Jeff Renz and Greg Munro are fighting to save the law clinic in Osh, Kyrgyzstan. Over the next two months, their Kyrgyzstan Diary will appear as a regular blog feature.

KYRGYZSTAN DIARY (with apologies to our good friend and Montanan, Thomas Goltz.)

I think that clinicians have a look about them. I see it in Alan Kirtley of the University of Washington, Larry Weiser at Gonzaga, and others. It is that joyful, love our students and speak truth to power, look. Akjol Berdiev and Jenish Arzymatov of the Human Rights and Democracy Centre in Osh, Krygyzstan, have that look. These guys are the original clinicians in Central Asia, the way we think of the original clinicians in the USA. When the Centre was founded in the 1990s with the help of the Soros Fund and OSCE-DIR, Berdiev and Arzymatov took their roles seriously. They attended every ABA-CEELI training session on clinical legal education that they could find. Then they took the lessons back to Osh.

When I first visited them in 2003, when the University of Montana was searching for a Kyrgyzstan university to partner with, I was astounded. The best students in the law faculty worked in their clinic. Their students hung out in the clinic. Their teaching, mentoring, and other methods were ours. They used mock exercises, role plays, demonstrations, videotapes of student performances, as well as the normal lecture.

The Centre enrolls 40-60 students from a 1,200 student law faculty. They operate a criminal defense clinic, a civil law clinic, and a street law clinic. They take on strategic projects, the most recent of which is a project to teach young people to monitor elections. It may also be, in light of the March "revolution" and the coming July elections, their most important strategic initiative. This year may be their last.

We all know that you live and die by grants. Montana lost two clinicians (and Gonzaga gained one) when we lost two Department of Education grants in the mid-1990s. For the same reasons our grant funding ends, the Centre's is due to end in 2005. If the Centre ceases to exist, the loss will extend beyond the loss of the program. The Clinic is a filter for the good students.

Kyrgyzstan is a place where you buy your grades and your degrees. Today I met a young woman, the head of the Academic Honesty project at Osh State. She had just finished one of her exams. "Only two of us refused to pay to pass the exam," she said. "The rest paid."
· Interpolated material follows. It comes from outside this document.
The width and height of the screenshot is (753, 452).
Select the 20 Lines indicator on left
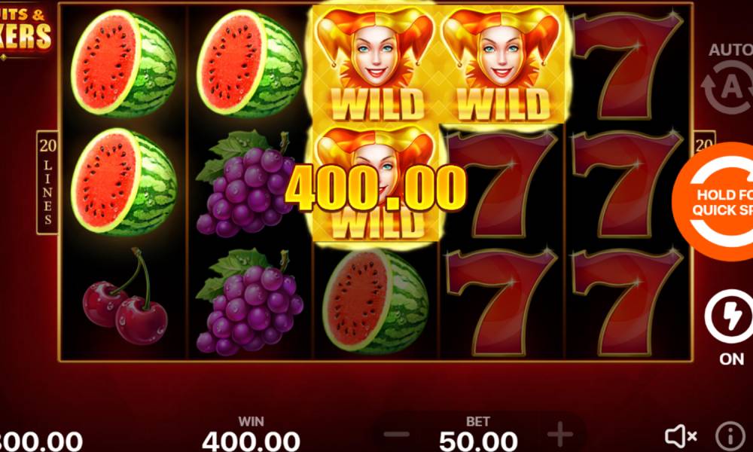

The Centre selects students for ability, not for connections or for money. The students who come out of the Centre will be the lawyers who will, sometime in the future, once a critical mass is achieved, develop a code of ethics and professionalism, and root out corruption that is endemic in a dispute resolution system that is known any where else as the justice system. But not if the Centre does not survive.

I came to Osh in 2005 to expand the clinical education program. Now my mission may be to save it. We will keep you up to date in future diaries. Prof. Greg Munro and I will offer some more insights into Kyrgyzstan and its wonderful people in future diaries, thanks to the Blog. Rakhmat, da zaftra.

Prof. Jeff Renz is the Director of the Criminal Defense Clinic at The University of Montana School of Law. His colleague, Prof. Greg Munro, is the Law School's Director of Professional Skills.